Samar teaches Robotics and Physics to mainly Syrian and Palestinian refugee girls, in an UNWRA school in Irbid, Jordan. Irbid camp is a poor community, and many girls drop out of school owing to early marriage. In a bid to increase interest in science among the students, she introduced robotics into her lessons. She has encouraged them to enter national and Arab-wide competitions to open up opportunities for them, including scholarships to private schools and universities.
Samar’s Science and Robot Club is the centre of the school. Parents choose the school specifically so that their daughters can join the club. Her students do well at school as a result. Many have been awarded scholarships at major private schools in the city because of their knowledge of robotics. All those who learned using the robots have completed their university studies. Despite their difficult living conditions, they received educational grants and learned to overcome difficulties through their participation in various competitions.

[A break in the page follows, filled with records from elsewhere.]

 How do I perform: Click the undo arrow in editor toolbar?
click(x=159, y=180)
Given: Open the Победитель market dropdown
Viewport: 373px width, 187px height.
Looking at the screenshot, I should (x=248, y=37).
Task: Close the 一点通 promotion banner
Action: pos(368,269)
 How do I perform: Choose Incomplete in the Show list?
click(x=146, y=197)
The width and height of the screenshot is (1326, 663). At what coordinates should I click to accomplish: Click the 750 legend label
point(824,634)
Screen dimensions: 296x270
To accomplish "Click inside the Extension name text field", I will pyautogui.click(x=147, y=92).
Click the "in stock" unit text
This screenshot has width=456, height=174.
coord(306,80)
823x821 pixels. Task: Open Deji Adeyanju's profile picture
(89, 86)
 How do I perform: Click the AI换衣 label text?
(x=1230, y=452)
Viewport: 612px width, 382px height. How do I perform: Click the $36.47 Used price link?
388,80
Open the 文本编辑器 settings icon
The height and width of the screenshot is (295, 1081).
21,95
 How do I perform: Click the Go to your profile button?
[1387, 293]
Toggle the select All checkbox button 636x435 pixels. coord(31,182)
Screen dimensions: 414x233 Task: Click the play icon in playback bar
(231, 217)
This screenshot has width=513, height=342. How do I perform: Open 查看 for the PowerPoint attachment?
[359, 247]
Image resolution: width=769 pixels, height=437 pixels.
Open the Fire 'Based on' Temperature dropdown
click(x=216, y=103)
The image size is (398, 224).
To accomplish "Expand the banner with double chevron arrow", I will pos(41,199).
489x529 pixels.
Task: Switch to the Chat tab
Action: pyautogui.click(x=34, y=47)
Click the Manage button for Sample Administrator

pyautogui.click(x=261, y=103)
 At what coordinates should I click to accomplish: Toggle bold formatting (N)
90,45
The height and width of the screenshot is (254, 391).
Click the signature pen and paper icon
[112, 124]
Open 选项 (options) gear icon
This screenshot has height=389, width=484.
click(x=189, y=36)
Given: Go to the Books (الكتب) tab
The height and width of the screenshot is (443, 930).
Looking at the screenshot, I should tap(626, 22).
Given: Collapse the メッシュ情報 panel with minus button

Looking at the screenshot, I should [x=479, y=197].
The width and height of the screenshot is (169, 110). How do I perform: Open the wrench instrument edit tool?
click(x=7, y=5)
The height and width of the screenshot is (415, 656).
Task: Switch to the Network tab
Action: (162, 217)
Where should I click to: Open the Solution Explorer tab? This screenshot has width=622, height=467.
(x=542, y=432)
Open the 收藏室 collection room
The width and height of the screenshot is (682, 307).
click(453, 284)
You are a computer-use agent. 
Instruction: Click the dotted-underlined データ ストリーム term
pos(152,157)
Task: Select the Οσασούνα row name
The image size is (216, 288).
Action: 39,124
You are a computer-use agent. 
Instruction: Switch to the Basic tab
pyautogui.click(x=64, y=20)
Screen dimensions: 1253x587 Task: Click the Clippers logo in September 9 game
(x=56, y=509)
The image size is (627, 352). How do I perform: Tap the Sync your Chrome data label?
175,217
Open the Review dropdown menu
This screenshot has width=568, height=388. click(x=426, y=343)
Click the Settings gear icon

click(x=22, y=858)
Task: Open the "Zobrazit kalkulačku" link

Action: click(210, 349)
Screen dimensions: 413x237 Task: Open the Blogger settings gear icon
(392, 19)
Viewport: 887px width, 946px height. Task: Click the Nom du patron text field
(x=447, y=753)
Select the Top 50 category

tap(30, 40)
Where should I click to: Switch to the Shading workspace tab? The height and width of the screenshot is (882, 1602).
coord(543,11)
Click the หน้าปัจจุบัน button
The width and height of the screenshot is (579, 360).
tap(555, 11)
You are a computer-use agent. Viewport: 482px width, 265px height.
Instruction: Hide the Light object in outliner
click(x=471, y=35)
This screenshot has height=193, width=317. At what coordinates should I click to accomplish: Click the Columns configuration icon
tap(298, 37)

By introducing the robotics programme, Samar has raised her students’ awareness of international issues. Each year, she sets female students participating in the robotics programme a scientific research challenge focused on a different global problem. Her students must analyse the problem, pose hypotheses and find solutions, before presenting them to experts. In recent years the global issues they have looked at include energy, transportation, food shortages, the elderly, disasters, education, waste and the animal world.
One of Samar’s students won first prize in an Arab-world science and engineering competition. Others are now working as physics teachers at the UNRWA. Samar has been recognised many times for her pioneering work in girls’ educations and in 2015 she won the UNWRA Distinguished Teacher Award.